SELECTION

★ ★ ★ ★ ★ ★ ★

Unlike most superheroes, who are content to toil away in obscurity, Emery seems to get stronger with every self-aggrandizing publicity stunt. Sure he's the Prince of Pot, but he's also the King of Over-Sharing. It must have been difficult for you and the filmmakers to decide just which period of his life to animate. But you chose well. Against a black background, you outline our caped cannabis crusader in white with the initials M E on his chest, dropping green seeds over the world in his attempt to "overgrow the government." You show this Ayn Rand-loving libertarian shoveling money into a fire as he buys his way into politics. You depict this sound-bite machine as a modern-day Moses, who inserts himself into religious imagery and bathes in cannabis oil (like Jesus, he claims), referring to his toker acolytes as "the chosen people." Your simple black and white animation is the perfect juxtaposition for a man whose ideology is painted in broad strokes of grey.

★ ★ ★ ★ ★ ★ ★

DATA SHOWN

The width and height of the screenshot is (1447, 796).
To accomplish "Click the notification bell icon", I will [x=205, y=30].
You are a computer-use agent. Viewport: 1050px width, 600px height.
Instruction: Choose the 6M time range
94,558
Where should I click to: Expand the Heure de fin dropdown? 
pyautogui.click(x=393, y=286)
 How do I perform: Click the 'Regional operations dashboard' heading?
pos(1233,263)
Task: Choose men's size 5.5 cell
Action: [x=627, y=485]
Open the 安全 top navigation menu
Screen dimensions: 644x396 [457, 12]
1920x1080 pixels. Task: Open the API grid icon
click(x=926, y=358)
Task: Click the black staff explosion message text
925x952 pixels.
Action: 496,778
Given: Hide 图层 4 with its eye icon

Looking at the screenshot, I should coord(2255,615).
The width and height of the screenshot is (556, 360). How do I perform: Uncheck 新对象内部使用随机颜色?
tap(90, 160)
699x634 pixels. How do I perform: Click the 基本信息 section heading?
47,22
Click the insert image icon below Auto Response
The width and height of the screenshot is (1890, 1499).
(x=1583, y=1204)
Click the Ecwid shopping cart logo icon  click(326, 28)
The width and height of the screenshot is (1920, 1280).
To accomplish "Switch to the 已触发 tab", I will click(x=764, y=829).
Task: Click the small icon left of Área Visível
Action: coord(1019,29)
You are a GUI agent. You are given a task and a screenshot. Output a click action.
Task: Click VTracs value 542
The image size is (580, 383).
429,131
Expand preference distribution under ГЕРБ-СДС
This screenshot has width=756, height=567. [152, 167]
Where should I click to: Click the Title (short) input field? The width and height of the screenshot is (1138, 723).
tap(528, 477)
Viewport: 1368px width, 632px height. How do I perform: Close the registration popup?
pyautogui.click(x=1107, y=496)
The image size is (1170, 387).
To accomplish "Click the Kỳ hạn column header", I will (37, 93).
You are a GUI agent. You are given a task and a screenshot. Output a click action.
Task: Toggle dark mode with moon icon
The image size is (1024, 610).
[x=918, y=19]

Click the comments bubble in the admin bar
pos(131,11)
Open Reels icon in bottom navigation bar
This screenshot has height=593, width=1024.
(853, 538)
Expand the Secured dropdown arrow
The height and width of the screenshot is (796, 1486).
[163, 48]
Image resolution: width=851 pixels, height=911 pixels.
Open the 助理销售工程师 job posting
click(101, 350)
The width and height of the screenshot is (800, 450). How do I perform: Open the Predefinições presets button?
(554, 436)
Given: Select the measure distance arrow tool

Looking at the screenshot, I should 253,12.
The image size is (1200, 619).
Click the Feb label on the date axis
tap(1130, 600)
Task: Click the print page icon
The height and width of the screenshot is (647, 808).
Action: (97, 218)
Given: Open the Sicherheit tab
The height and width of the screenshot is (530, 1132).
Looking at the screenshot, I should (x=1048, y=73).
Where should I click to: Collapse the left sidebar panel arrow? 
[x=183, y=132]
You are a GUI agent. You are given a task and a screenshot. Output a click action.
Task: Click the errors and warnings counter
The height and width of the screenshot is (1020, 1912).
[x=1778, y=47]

★ ★ ★ ★ ★ ★ ★

INSTRUCTION 1
In the passage on Emery's animated portrait, what initials appear on his chest?
INSTRUCTION 2
List every descriptive title or epithet that the passage on Emery gives him.
INSTRUCTION 3
Resume the passage on Emery's animated portrait after its final sentence.
The listing was drawn from a separate source.

WRITTEN RESPONSE 1
M E

WRITTEN RESPONSE 2
- Prince of Pot
- King of Over-Sharing
- caped cannabis crusader
- Ayn Rand-loving libertarian
- sound-bite machine
- modern-day Moses

WRITTEN RESPONSE 3
In all superhero movies there are the innocent bystanders who watch helplessly as their city gets hijacked. Citizen Marc shows us that it's not the citizens themselves, but their movement that is being hijacked by Emery's ego (which, one of his detractors observes, "is 40% of his body weight"). The narrator tells us, over your animation of Emery throwing fireballs at a sentient government building, that his capitalist views and anti-government message aligns him more closely with the Republican agenda. This plays rather strikingly against the footage of Gandhi and Martin Luther King—two masters of civil disobedience to whom Emery guilelessly compares himself.
We all know how superheroes get around; Superman is faster than a speeding bullet, Spiderman has his webs, and Batman has a flashy car. Citizen Marc seems content to let The Prince of Pot hoist himself by his own petard.